§ **Prompt**:
Transcribe exactly, and without pictures, only the lines from the one bearing "Task: Disable Average" through the final line of the data below.

§ **Data supplied**:

───

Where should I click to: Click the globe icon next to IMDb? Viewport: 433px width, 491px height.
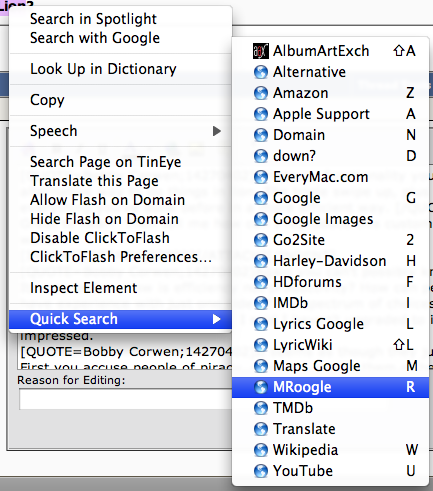pyautogui.click(x=261, y=303)
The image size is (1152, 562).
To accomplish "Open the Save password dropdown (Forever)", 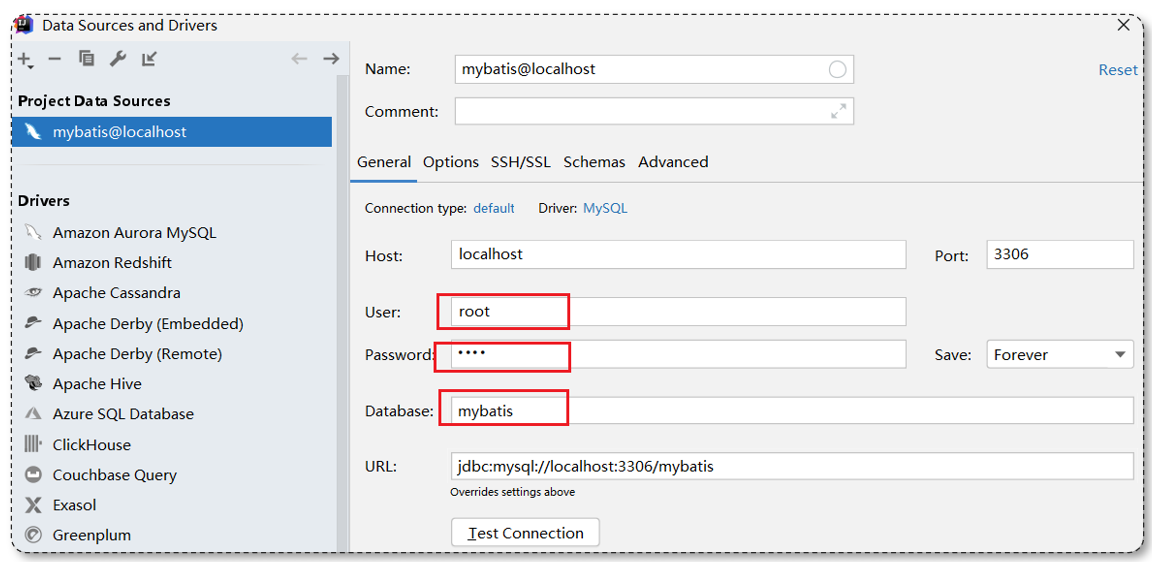I will click(x=1059, y=355).
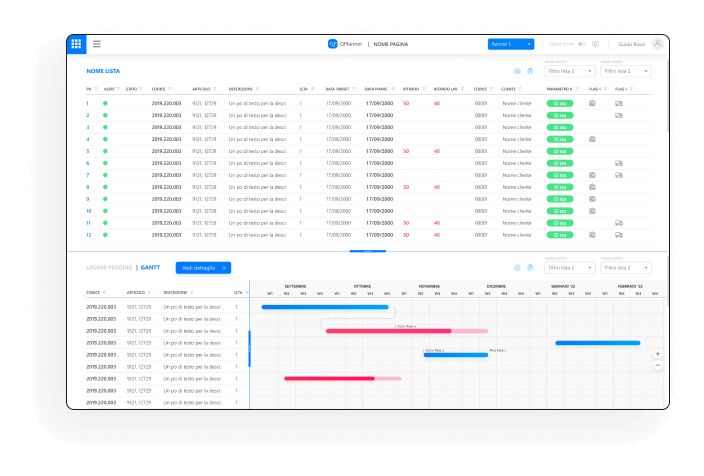The width and height of the screenshot is (704, 476).
Task: Toggle the Expert mode switch
Action: click(x=581, y=44)
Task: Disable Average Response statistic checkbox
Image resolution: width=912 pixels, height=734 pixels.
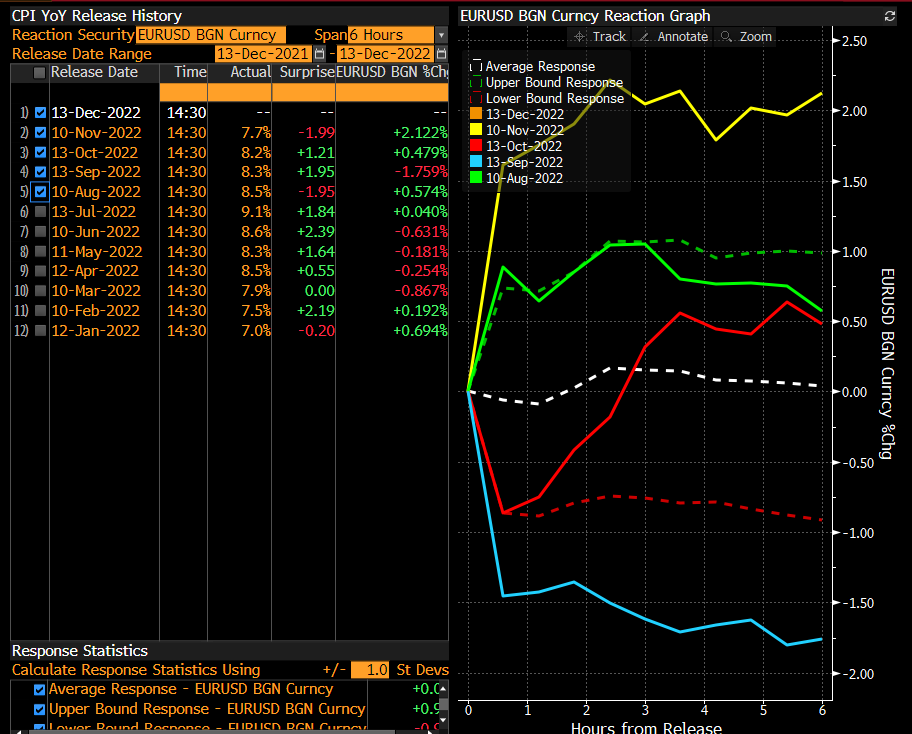Action: pyautogui.click(x=40, y=689)
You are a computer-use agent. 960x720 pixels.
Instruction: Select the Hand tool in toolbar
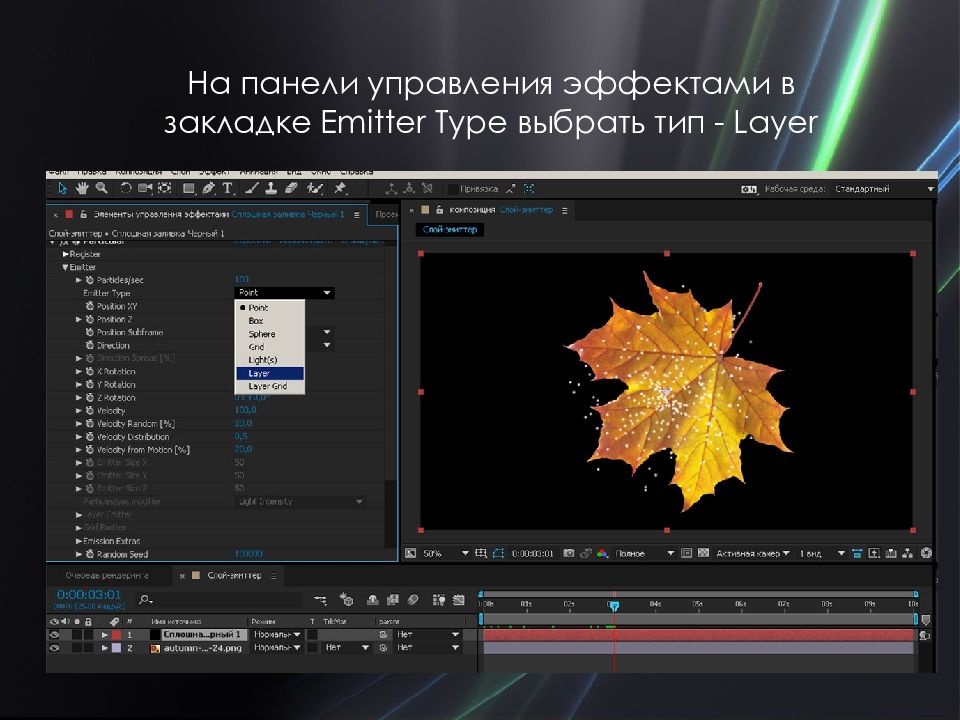(x=83, y=188)
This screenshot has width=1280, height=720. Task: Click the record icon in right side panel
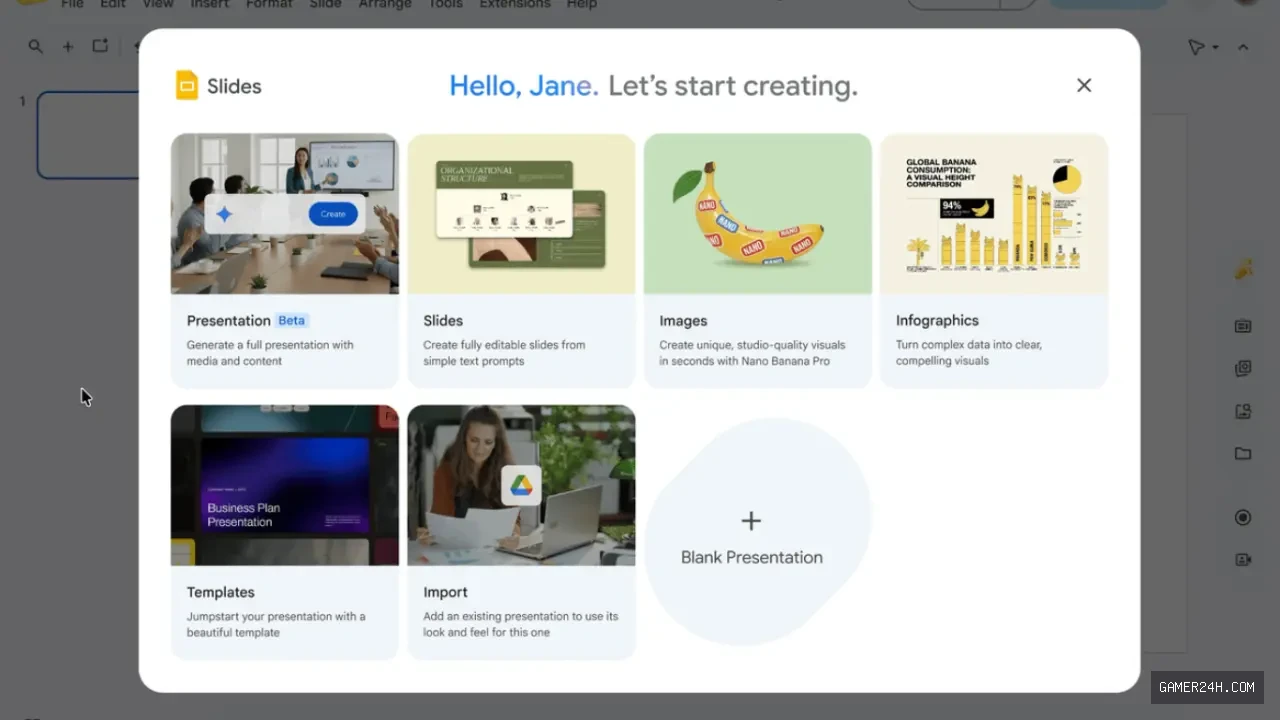(x=1243, y=517)
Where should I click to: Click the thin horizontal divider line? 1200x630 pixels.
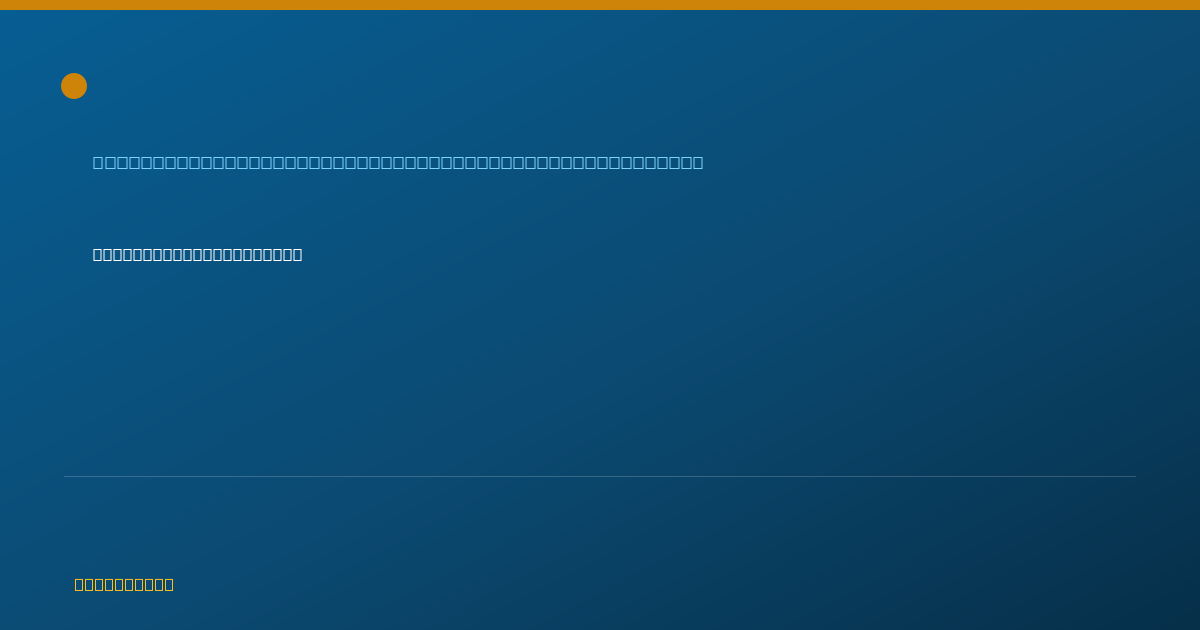click(600, 476)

───

§ **Task response**:
Task: Disable Average Response statistic checkbox
Image resolution: width=912 pixels, height=734 pixels.
Action: pyautogui.click(x=40, y=689)
You are a computer-use agent. 960x720 pixels.
Instruction: Select the Hand tool in toolbar
(x=83, y=188)
This screenshot has width=1280, height=720. Task: Click the record icon in right side panel
(x=1243, y=517)
Where should I click to: Click the thin horizontal divider line? 1200x630 pixels.
click(600, 476)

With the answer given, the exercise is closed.